In reality, hospice care often relies heavily on family caregivers for assistance with daily activities, and some agencies may not even accept patients without caregivers.

This leaves hospitals as the primary option. If seniors are lucid, staff can discuss their priorities and guide them through medical decisions. However, if they are delirious or unconscious, staff typically seek out someone who can make decisions on their behalf, often defaulting to family members.

In extreme cases, if no one comes forward, a deceased individual may be classified as “unclaimed” and buried in a common grave, a situation that is becoming increasingly common, as highlighted in the book “The Unclaimed: Abandonment and Hope in the City of Angels.”

Shoshana Ungerleider, a physician and founder of End Well, advocates for proactive measures to identify seniors living alone and provide them with necessary support. Regular communication through calls, video chats, or texts can make a significant difference.

It’s essential to recognize that not all older adults share the same priorities for end-of-life care.
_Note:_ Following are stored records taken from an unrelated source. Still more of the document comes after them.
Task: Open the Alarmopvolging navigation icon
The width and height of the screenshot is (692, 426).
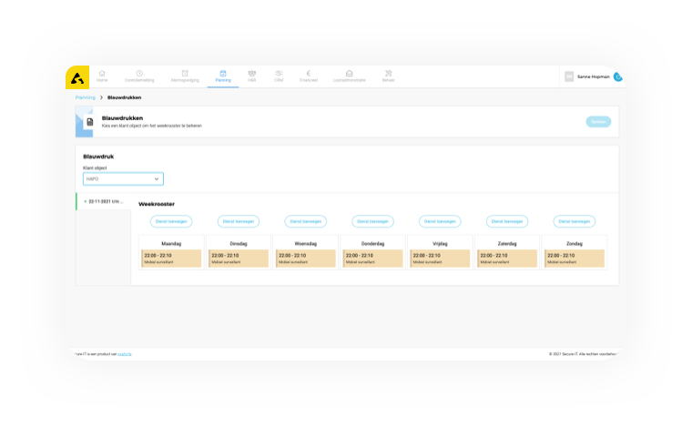Action: pos(185,73)
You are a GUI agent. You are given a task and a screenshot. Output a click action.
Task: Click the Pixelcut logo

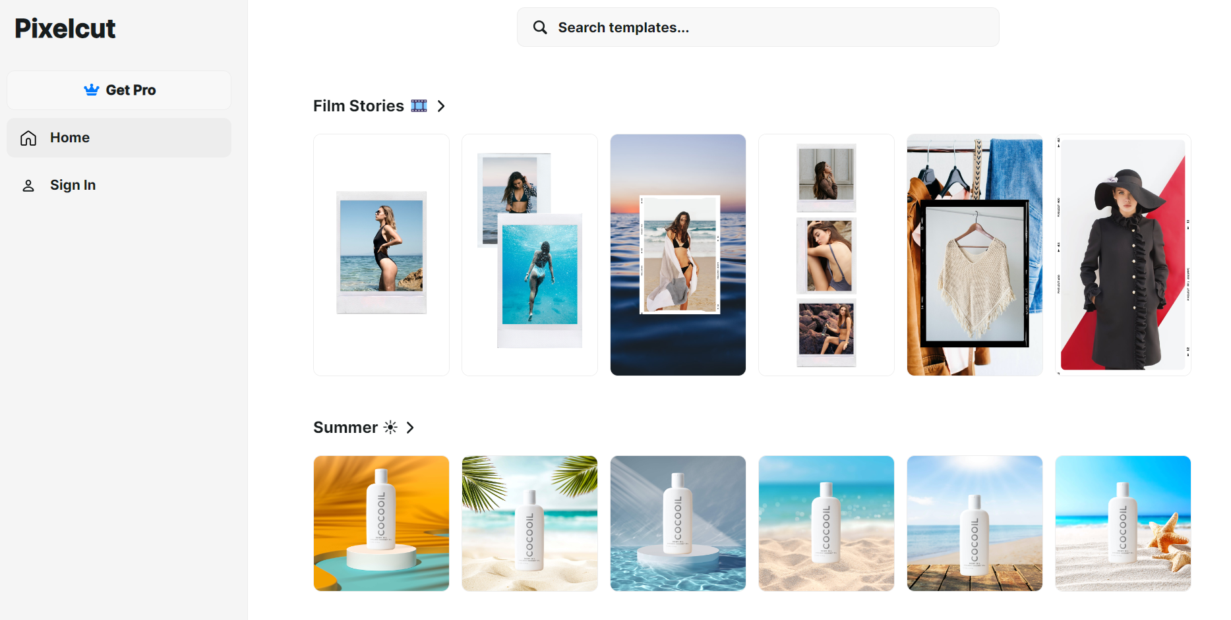tap(65, 28)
For instance, Barden has taken steps to prepare for her passing, ensuring that her financial and legal matters are in order and funeral arrangements are made.

“I’ve been very blessed in life: We have to look back on what we have to be grateful for and not dwell on the bad part,” she shared. Reflecting on her life’s end, she stated, “It’s going to be what it is. We have no control over any of that stuff. I guess I’d like someone with me, but I don’t know how it’s going to work out.”

A Zoom photo of a senior woman with short white hair, glasses, and a pink shirt.
Elva Roy cherishes her independence and doesn’t want anyone with her at the end of her life. She’s considering medically assisted death if she becomes terminally ill.(Elva Roy)

Conversely, some individuals prefer to die as they have lived—independently. Elva Roy, 80, founder of Age-Friendly Arlington, Texas, has lived alone for 30 years following two divorces. She has contemplated dying alone and is considering medically assisted death if she becomes terminally ill, viewing it as a way to maintain control over her life.

“I don’t want somebody by my side if I’m emaciated or frail or sickly,” Roy expressed. “I would not feel comforted by someone being there holding my hand or wiping my brow or watching me suffer. I’m really OK with dying by myself.”